> [PROBLEM TO SOLVE] Starting at the line with "Task: Open the chat2db/chat2db image link" in it, reproduce each line below through the last one, exactly, and include nothing else.
•••
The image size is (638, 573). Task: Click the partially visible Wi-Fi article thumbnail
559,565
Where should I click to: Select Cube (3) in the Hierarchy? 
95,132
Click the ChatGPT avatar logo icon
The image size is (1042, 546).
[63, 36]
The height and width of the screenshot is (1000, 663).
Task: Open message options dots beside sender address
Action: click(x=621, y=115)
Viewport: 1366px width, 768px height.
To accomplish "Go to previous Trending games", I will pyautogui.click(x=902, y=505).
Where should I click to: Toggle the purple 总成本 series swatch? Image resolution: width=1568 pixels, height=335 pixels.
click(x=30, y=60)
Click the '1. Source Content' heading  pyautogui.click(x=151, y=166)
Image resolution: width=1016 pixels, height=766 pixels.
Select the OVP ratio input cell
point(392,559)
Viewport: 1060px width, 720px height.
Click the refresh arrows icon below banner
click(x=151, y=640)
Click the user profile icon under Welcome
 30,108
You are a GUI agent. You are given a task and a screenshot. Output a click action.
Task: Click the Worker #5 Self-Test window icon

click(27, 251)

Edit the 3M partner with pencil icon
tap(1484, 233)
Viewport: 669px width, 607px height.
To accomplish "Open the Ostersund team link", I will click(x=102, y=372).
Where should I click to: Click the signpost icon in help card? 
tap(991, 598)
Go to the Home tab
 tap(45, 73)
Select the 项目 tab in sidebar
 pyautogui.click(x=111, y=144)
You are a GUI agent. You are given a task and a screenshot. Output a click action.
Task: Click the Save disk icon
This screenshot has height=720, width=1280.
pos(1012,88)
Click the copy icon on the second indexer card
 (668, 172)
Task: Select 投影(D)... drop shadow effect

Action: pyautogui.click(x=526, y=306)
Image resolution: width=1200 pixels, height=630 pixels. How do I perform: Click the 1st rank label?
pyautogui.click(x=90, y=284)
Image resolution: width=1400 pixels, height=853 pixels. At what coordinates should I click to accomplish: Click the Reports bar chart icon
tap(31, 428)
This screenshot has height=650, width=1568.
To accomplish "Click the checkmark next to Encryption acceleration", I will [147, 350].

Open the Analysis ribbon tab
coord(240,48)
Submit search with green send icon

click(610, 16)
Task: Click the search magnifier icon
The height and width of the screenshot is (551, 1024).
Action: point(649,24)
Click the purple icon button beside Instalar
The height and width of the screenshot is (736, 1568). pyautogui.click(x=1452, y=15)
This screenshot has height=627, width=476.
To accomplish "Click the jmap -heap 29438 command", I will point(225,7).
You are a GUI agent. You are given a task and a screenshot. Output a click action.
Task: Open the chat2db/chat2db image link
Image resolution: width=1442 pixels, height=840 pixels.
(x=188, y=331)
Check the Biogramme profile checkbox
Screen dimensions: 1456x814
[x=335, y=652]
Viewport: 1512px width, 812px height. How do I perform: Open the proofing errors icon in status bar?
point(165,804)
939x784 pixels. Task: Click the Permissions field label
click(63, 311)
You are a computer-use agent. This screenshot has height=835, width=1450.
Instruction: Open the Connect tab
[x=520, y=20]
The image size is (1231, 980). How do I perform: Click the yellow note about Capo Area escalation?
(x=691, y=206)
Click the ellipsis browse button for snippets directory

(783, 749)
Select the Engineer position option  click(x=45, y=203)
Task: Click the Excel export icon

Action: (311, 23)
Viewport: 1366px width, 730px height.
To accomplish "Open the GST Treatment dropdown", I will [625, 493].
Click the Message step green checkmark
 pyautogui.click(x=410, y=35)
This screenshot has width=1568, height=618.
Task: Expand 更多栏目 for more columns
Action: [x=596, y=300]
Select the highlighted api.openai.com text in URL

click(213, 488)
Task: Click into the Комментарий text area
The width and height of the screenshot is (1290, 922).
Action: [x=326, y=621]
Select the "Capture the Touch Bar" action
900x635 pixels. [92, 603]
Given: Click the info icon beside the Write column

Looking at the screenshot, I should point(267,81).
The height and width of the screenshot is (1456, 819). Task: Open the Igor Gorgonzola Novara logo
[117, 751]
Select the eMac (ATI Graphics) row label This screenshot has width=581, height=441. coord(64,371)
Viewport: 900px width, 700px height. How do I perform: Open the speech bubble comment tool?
•••
> [ANSWER SPACE]
Task: Open the chat2db/chat2db image link
Image resolution: width=1442 pixels, height=840 pixels.
(x=188, y=331)
Check the Biogramme profile checkbox
Screen dimensions: 1456x814
[x=335, y=652]
Viewport: 1512px width, 812px height. How do I perform: Open the proofing errors icon in status bar?
point(165,804)
939x784 pixels. Task: Click the Permissions field label
click(63, 311)
You are a computer-use agent. This screenshot has height=835, width=1450.
Instruction: Open the Connect tab
[x=520, y=20]
The image size is (1231, 980). How do I perform: Click the yellow note about Capo Area escalation?
(x=691, y=206)
Click the ellipsis browse button for snippets directory

(783, 749)
Select the Engineer position option  click(x=45, y=203)
Task: Click the Excel export icon

Action: (311, 23)
Viewport: 1366px width, 730px height.
To accomplish "Open the GST Treatment dropdown", I will [625, 493].
Click the Message step green checkmark
 pyautogui.click(x=410, y=35)
This screenshot has width=1568, height=618.
Task: Expand 更多栏目 for more columns
Action: [x=596, y=300]
Select the highlighted api.openai.com text in URL

click(213, 488)
Task: Click into the Комментарий text area
The width and height of the screenshot is (1290, 922).
Action: [x=326, y=621]
Select the "Capture the Touch Bar" action
900x635 pixels. [92, 603]
Given: Click the info icon beside the Write column

Looking at the screenshot, I should point(267,81).
The height and width of the screenshot is (1456, 819). Task: Open the Igor Gorgonzola Novara logo
[117, 751]
Select the eMac (ATI Graphics) row label This screenshot has width=581, height=441. coord(64,371)
Viewport: 900px width, 700px height. How do I perform: Open the speech bubble comment tool?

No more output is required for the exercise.